Text provided:
□ □ □ □ □ □ □

Karla
Karla Monterroso creates tools and coalitions that support power building for Black and Latinx leadership through a variety of industries both nonprofit and for-profit.
Having been a leader within rapidly scaling social enterprises for more than 20 years, Karla believes multiracial institution-building is necessary to both realize and advance a functional and just democracy. Her experience also points to the sobering reality that the strategies to develop and govern multiracial institutions at scale are inadequate for this outcome to be realized, given they are generally derived from best practices and management theories that promote and sustain a homogenous white male supremacy culture.
Karla most recently served as the CEO of Code2040 – an organization committed to dismantling the structural barriers to entry, retention, and promotion of Black and Latinx people in tech - she grew their community from 25 to 6,000 people. Before joining Code2040, Karla built the tools and ran the systems that supported the scale of healthcare non-profit, Health Leads, which has worked to connect communities to essential health resources like food, heat and housing for more than two decades. Prior to this, she managed the creation and implementation of a new technological infrastructure at College Summit – a national organization providing college access to low-income communities - where she also grew the volunteer operations from 300 to 1,000 people. Each organization pulled together broad coalitions to create infrastructure to support underinvested and underestimated families and young people.

□ □ □ □ □ □ □

Work instruction 1: From the profile of Karla Monterroso, transcribe the passage starting at "Having been a" and ending at "male supremacy culture.".
Work instruction 2: Condense the paragraph of the Karla Monterroso profile that begins "Karla most recently served as the CEO of Code2040" into a bulleted list that keeps its main facts.
None of the material that follows is needed for the work here.

Collected data:
□ □ □ □ □ □ □

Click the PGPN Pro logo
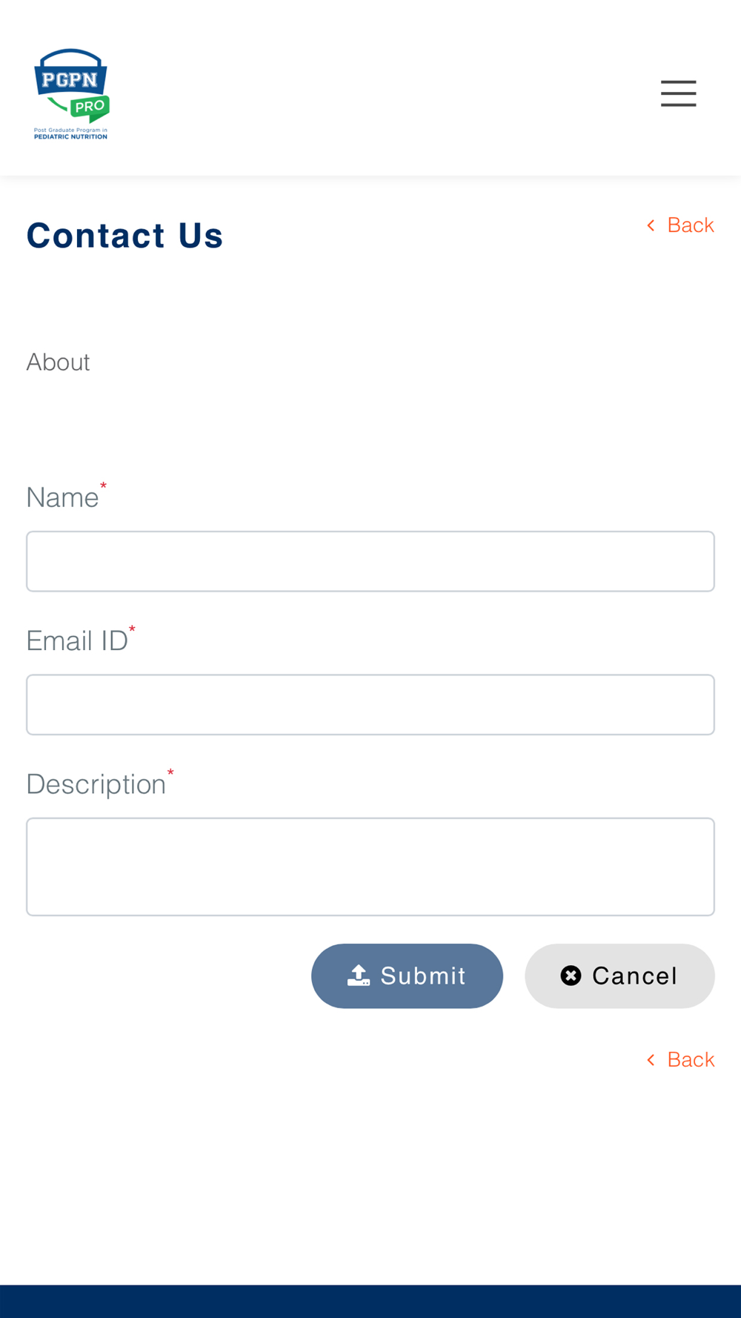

□ □ □ □ □ □ □

Solution 1:
Having been a leader within rapidly scaling social enterprises for more than 20 years, Karla believes multiracial institution-building is necessary to both realize and advance a functional and just democracy. Her experience also points to the sobering reality that the strategies to develop and govern multiracial institutions at scale are inadequate for this outcome to be realized, given they are generally derived from best practices and management theories that promote and sustain a homogenous white male supremacy culture.

Solution 2:
- Most recently CEO of Code2040, an organization committed to dismantling the structural barriers to entry, retention, and promotion of Black and Latinx people in tech; she grew its community from 25 to 6,000 people.
- Before Code2040, built the tools and ran the systems that supported the scale of Health Leads, a healthcare nonprofit that has worked for more than two decades to connect communities to essential health resources like food, heat, and housing.
- Earlier, at College Summit, a national organization providing college access to low-income communities, managed the creation and implementation of a new technological infrastructure and grew volunteer operations from 300 to 1,000 people.
- Each organization pulled together broad coalitions to create infrastructure supporting underinvested and underestimated families and young people.